President Obama Criticizes Mitch McConnell in Finance Reform Push

President critcizes Kentucky senator for "cynical, deceptive assertion."

WASHINGTON, April 17, 2010 — -- President Obama used his weekly address today to remind Americans of all the damage left in the wake of the financial crisis and the need to pass financial reform.

"Eight million jobs lost, trillions in savings erased, countless dreams diminished or denied," Obama said. "I believe we have to do everything we can to ensure that no crisis like this ever happens again."

But the president also got personal today, directly attacking Senator Minority Leader Mitch McConnell for leading the charge against the Democrats' financial reform bill now making its way through Congress.

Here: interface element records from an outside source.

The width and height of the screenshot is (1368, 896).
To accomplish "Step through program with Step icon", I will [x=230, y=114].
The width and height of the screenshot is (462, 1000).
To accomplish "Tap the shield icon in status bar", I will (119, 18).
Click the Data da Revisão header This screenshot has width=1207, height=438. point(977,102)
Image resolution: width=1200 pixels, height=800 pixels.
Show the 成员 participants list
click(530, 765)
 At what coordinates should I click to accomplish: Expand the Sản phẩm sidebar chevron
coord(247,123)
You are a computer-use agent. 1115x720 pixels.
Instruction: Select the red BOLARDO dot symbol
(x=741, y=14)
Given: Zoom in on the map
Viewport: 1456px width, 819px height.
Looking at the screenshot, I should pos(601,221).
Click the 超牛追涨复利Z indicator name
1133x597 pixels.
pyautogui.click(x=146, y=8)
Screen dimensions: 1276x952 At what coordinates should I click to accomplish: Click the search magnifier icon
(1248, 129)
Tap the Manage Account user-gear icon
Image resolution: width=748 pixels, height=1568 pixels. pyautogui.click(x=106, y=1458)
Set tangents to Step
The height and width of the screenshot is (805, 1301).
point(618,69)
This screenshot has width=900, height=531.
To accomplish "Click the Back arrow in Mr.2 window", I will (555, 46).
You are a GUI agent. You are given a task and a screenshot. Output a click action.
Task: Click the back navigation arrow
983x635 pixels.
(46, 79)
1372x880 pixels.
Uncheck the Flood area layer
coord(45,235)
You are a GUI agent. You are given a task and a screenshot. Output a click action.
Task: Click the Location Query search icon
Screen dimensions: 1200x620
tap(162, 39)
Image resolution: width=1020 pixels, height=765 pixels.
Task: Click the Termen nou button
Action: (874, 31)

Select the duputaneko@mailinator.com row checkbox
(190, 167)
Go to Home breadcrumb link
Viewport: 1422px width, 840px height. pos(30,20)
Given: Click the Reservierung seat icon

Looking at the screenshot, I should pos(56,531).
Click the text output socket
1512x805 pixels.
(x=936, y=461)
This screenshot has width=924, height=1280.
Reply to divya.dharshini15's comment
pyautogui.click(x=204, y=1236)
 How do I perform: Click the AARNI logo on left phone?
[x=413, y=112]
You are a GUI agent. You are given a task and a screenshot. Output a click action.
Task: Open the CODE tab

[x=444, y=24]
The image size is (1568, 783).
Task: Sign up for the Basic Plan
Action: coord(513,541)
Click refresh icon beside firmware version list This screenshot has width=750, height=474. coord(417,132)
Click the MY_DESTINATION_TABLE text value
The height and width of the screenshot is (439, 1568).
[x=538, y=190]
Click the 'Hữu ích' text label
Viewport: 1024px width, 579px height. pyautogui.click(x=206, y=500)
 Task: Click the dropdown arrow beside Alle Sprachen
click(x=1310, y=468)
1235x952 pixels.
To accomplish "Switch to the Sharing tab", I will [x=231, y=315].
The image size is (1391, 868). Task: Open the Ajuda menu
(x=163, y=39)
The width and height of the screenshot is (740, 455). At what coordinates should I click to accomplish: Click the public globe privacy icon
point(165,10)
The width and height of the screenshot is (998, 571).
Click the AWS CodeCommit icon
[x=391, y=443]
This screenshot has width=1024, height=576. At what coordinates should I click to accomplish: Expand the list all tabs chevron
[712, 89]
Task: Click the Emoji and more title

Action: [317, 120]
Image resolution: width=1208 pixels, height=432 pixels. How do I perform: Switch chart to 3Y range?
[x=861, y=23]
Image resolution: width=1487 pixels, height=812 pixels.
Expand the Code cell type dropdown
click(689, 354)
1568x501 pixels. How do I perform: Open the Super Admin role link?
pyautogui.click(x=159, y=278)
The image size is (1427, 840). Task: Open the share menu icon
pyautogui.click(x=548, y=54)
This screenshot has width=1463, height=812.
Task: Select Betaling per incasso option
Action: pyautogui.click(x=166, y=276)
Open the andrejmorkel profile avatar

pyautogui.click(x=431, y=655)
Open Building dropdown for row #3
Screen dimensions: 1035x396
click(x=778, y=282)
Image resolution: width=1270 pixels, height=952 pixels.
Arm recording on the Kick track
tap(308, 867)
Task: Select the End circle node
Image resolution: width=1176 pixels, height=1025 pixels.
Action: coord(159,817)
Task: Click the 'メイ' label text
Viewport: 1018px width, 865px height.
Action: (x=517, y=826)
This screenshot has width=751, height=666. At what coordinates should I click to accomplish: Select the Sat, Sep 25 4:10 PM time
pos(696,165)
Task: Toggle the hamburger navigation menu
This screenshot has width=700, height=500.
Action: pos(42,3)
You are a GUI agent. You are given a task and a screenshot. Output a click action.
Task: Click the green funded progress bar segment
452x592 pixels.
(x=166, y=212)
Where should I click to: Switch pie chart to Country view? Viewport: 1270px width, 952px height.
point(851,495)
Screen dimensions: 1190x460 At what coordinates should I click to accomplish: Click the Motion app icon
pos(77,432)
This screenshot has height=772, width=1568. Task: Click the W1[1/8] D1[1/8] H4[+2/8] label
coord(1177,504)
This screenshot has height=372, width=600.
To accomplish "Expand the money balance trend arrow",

In his address, the president cited a meeting the Kentucky Republican had weeks ago with Wall Street Executives.

"Lo and behold, when he returned to Washington, the Senate Republican Leader came out against the common-sense reforms we've proposed," the president said. "In doing so, he made the cynical and deceptive assertion that reform would somehow enable future bailouts -- when he knows that it would do just the opposite."

Administration officials say the current reform bill has two primary objectives: to protect taxpayers from bearing the risk of future bank failure and to bring the derivatives market out of the "shadow market" so it can be better regulated.

Republicans have been railing against the bill, in particular a $50 billion fund -- paid for by the banks -- intended to pay for possible bank failures in the future.

The White House doesn't support the idea of such a fund, either, but Republicans are using it as an opportunity to ink the entire bill with the poisonous "bailout" moniker.

On the Senate floor earlier this week, McConnell said: "In fact, if you look at it carefully, it will lead to endless taxpayer bailouts of Wall Street banks."

All 41 Senate Republicans signed a letter Friday saying they will block the current reform bill if and when it is brought to the floor next week. The bill, they say, "establishes new and unlimited regulatory powers that will stifle small businesses and community banks."

Punctuating the political battle over financial reform is the latest revelation linking Wall Street greed to the disastrous U.S. housing crisis.

On Friday, the Securities and Exchange Commission slapped Goldman Sachs with a civil suit, alleging widespread investor fraud.

"The civil suit raises the level of awareness of deceit on Wall Street, the selfishness and self-serving behavior that needs to be regulated," University of Maryland economist Peter Morici said. "We might have gotten financial services reform without it, but this makes it more likely."

But when it will happen is unclear.

Republicans say they want to go back to the drawing board in hopes of getting a true bi-partisan bill.

But earlier this week White House press secretary Robert Gibbs said the administration would not support bad policy just for the sake of bi-partisanship. He used a rather obscure analogy to suggest that when it comes to bi-partisanship, Republicans are afraid of commitment.

"A lot of Republicans get to church," he said, "but very few of them have made it to the altar."